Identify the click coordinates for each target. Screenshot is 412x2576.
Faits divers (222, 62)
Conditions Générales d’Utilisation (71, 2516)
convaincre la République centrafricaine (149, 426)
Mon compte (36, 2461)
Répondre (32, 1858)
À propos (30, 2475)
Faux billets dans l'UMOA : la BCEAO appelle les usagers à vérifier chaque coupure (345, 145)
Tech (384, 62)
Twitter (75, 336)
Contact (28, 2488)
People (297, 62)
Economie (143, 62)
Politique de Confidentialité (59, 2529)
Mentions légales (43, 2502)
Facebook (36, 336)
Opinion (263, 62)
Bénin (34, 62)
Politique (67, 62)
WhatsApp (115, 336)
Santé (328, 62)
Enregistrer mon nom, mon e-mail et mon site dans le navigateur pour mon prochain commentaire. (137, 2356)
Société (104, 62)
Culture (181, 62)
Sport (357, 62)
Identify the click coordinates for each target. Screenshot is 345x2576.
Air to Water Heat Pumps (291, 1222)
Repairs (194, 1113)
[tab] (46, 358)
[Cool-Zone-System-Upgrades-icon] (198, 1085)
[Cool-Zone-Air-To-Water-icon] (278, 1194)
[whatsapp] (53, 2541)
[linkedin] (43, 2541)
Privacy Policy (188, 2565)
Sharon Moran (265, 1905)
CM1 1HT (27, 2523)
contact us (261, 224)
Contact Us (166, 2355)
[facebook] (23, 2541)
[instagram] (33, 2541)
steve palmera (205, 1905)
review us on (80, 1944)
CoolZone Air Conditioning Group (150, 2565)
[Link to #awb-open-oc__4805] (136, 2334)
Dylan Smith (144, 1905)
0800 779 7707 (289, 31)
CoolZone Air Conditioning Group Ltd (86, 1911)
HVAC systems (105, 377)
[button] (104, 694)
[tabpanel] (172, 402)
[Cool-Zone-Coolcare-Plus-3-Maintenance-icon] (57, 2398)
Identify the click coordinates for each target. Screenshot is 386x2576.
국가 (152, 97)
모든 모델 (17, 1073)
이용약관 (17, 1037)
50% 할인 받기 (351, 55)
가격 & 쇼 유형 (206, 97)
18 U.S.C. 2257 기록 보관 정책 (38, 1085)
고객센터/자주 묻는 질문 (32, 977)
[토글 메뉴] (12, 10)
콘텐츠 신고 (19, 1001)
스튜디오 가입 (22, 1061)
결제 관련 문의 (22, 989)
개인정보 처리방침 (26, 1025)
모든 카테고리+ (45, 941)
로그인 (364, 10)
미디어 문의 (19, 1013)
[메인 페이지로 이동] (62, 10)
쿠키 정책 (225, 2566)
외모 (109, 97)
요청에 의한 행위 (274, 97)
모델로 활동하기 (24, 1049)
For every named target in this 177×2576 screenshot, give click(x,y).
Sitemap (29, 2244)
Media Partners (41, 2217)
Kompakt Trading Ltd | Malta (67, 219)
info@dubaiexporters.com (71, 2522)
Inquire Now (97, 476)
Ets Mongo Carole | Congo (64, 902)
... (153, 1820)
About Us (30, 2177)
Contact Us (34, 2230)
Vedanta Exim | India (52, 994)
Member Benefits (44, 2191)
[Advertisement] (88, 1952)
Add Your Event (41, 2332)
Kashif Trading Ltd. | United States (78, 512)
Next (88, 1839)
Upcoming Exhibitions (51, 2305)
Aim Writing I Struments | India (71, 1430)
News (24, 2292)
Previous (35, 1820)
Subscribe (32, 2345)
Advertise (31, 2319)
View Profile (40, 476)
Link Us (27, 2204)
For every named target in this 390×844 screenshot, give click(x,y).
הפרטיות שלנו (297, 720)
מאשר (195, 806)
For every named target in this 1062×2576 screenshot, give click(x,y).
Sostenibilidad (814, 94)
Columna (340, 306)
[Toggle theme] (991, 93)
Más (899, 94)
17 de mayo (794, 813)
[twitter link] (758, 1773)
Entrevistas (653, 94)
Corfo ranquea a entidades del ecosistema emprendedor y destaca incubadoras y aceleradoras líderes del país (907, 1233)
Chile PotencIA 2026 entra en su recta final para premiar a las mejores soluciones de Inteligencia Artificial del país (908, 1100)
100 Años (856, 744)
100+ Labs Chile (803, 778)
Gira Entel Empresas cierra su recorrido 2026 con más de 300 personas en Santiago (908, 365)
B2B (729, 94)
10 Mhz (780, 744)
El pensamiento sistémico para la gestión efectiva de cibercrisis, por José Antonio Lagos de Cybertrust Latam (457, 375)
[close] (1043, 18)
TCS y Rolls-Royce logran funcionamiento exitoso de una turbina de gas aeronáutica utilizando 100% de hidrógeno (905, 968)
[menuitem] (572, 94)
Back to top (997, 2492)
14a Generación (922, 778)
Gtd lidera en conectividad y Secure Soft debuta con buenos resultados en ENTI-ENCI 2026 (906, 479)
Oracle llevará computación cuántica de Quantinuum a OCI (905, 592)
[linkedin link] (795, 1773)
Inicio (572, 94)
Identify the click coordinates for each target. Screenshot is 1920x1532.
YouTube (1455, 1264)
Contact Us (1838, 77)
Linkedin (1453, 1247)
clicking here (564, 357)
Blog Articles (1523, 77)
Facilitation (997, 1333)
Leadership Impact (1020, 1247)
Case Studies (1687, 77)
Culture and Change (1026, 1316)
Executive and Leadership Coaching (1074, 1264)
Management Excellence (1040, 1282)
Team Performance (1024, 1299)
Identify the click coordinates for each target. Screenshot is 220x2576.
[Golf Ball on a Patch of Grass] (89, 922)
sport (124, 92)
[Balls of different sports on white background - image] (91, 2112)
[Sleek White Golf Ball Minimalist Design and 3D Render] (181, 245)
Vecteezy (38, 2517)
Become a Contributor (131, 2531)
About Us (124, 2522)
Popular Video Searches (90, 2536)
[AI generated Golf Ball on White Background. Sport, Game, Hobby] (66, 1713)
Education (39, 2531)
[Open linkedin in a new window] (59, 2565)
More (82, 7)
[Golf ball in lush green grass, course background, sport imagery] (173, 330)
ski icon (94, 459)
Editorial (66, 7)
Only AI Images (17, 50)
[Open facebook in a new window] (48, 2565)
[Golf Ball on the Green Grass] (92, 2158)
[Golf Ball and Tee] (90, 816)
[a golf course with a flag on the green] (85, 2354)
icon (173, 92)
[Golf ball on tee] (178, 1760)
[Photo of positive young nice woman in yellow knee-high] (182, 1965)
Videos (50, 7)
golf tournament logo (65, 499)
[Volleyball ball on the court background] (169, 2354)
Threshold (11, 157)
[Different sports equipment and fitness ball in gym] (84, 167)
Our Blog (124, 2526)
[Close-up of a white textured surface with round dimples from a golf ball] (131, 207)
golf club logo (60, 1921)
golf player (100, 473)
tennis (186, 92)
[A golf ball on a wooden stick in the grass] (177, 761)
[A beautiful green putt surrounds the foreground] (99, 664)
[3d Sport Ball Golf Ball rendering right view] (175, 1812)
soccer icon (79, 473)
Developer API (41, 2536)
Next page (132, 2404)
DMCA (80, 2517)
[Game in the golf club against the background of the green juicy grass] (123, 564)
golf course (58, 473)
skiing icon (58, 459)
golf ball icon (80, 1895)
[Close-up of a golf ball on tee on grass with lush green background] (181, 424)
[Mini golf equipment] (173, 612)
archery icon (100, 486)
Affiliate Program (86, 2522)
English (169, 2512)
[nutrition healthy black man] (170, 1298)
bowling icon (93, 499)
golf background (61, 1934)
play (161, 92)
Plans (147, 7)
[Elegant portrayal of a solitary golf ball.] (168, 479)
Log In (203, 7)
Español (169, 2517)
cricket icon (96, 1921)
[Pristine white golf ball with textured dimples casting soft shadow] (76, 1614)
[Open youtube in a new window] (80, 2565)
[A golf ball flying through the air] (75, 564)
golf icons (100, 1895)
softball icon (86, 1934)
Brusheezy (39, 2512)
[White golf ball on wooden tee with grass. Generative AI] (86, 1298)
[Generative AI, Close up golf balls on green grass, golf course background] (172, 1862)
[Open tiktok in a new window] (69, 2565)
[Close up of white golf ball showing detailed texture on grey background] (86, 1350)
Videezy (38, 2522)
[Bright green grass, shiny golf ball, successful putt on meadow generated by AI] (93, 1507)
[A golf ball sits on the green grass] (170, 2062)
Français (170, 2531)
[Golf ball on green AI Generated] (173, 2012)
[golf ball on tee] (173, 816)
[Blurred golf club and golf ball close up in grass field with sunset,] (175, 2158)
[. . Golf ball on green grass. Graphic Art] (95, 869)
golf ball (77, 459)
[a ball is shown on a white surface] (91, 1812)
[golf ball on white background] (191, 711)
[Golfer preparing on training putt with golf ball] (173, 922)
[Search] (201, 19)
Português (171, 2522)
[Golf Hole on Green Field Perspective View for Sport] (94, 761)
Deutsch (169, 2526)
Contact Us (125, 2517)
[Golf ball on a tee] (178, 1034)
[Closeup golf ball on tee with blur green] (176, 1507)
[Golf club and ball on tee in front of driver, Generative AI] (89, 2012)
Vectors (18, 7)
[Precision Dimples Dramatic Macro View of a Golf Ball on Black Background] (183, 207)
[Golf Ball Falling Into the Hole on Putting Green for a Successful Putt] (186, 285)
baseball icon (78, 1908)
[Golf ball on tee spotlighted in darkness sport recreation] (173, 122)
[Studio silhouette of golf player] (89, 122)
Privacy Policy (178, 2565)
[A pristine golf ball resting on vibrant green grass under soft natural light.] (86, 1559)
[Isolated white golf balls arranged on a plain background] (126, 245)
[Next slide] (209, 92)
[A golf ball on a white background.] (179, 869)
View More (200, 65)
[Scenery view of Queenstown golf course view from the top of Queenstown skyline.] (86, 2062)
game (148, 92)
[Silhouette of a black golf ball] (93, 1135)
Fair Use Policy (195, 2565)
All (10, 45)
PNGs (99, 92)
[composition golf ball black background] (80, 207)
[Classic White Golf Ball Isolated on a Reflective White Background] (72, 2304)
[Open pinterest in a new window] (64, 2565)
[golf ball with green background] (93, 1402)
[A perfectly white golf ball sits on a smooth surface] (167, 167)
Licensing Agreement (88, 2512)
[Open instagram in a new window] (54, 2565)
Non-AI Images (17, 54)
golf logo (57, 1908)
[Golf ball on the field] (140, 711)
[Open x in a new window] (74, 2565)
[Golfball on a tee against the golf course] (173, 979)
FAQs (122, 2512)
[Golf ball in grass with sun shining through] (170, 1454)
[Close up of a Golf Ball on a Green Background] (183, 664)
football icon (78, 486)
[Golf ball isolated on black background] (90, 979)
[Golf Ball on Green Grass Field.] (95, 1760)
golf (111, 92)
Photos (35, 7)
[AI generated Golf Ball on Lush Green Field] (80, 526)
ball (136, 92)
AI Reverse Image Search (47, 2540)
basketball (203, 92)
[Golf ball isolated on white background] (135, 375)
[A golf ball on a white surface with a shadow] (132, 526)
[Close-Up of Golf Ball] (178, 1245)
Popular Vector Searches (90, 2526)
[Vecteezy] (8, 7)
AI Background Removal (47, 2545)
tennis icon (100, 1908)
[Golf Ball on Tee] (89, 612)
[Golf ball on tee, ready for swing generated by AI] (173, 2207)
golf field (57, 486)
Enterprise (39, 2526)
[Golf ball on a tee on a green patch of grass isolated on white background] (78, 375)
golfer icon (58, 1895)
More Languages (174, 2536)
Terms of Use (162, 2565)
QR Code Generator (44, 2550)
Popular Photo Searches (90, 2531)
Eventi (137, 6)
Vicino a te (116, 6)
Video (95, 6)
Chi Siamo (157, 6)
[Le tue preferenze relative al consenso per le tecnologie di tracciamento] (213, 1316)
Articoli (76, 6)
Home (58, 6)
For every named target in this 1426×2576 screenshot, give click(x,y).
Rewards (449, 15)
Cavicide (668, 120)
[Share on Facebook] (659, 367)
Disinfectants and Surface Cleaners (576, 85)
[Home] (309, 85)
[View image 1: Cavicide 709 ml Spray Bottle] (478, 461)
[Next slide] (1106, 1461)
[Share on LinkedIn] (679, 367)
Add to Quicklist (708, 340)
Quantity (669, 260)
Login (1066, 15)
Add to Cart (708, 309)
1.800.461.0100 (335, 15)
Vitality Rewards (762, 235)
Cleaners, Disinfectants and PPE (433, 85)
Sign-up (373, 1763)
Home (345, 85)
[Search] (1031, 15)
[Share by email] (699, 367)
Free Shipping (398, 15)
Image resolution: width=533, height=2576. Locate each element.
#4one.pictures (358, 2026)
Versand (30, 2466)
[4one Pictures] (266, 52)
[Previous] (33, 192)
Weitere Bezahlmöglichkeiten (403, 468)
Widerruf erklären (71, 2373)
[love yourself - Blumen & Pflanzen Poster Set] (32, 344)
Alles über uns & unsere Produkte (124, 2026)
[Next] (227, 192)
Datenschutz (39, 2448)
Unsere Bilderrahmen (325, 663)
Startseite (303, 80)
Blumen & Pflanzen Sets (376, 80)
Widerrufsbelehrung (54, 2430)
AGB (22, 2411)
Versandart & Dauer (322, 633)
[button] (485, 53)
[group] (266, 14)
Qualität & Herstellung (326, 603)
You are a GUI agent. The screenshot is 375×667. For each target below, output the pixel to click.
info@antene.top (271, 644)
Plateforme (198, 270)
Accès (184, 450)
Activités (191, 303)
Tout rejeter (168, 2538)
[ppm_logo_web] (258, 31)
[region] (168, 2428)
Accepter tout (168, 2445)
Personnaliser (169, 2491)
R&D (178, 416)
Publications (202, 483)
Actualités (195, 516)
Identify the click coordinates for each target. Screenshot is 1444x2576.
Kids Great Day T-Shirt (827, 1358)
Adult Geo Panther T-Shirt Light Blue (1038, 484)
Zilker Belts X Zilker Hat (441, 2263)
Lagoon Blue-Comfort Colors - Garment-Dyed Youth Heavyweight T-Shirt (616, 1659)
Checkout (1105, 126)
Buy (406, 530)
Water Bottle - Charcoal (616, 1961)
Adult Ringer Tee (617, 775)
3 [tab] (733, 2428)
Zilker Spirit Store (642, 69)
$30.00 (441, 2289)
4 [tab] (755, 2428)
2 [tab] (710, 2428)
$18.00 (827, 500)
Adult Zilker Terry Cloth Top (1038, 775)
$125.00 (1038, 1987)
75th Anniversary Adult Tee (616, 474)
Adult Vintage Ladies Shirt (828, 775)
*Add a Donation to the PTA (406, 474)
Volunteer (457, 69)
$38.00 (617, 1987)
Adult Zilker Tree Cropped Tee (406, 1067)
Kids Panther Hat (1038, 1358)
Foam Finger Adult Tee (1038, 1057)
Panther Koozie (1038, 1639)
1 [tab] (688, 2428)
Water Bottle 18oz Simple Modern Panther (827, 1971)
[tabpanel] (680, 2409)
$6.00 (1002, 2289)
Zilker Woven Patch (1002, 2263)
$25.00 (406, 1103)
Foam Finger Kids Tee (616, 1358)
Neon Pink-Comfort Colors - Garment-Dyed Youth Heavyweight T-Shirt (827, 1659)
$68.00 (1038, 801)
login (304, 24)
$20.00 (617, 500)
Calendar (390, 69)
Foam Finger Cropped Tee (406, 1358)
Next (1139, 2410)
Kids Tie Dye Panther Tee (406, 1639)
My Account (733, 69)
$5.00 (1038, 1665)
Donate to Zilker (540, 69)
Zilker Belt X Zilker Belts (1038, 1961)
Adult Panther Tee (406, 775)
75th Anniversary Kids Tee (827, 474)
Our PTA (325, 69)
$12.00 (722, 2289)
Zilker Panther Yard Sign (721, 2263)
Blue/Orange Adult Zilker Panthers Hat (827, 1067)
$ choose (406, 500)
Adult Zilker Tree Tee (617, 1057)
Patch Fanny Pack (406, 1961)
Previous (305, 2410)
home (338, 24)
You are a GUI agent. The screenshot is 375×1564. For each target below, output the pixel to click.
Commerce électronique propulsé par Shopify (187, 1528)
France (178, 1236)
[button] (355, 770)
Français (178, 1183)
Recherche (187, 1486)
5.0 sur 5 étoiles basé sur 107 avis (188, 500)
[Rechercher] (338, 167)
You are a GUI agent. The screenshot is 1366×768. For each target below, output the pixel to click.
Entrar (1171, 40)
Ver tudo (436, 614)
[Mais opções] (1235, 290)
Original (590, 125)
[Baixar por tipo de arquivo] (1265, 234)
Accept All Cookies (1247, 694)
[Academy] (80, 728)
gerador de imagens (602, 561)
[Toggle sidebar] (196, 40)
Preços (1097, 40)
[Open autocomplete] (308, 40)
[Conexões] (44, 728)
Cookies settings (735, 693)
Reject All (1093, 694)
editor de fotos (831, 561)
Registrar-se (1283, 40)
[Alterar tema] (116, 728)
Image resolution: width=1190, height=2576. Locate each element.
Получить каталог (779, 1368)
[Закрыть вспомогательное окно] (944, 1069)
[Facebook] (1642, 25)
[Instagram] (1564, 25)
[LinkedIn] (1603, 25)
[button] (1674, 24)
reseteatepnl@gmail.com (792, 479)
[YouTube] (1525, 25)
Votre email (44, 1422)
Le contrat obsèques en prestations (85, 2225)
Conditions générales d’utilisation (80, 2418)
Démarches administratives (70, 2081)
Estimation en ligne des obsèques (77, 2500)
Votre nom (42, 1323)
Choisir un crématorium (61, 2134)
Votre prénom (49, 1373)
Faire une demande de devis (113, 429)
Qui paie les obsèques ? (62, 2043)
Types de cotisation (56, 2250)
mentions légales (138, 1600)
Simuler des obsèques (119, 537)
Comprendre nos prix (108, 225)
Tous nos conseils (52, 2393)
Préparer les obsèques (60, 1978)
☆ ☆ ☆ ☆ ☆ ☆ ☆
- What the task requires -
Reproduce exactly the lines of the records above from the one with "basketball (203, 92)" to the one with "[Golf Ball on Tee] (89, 612)", both included, and leave out everything else.

- Answer box -
basketball (203, 92)
[Golf ball isolated on white background] (135, 375)
[A golf ball on a white surface with a shadow] (132, 526)
[Close-Up of Golf Ball] (178, 1245)
Popular Vector Searches (90, 2526)
[Vecteezy] (8, 7)
AI Background Removal (47, 2545)
tennis icon (100, 1908)
[Golf Ball on Tee] (89, 612)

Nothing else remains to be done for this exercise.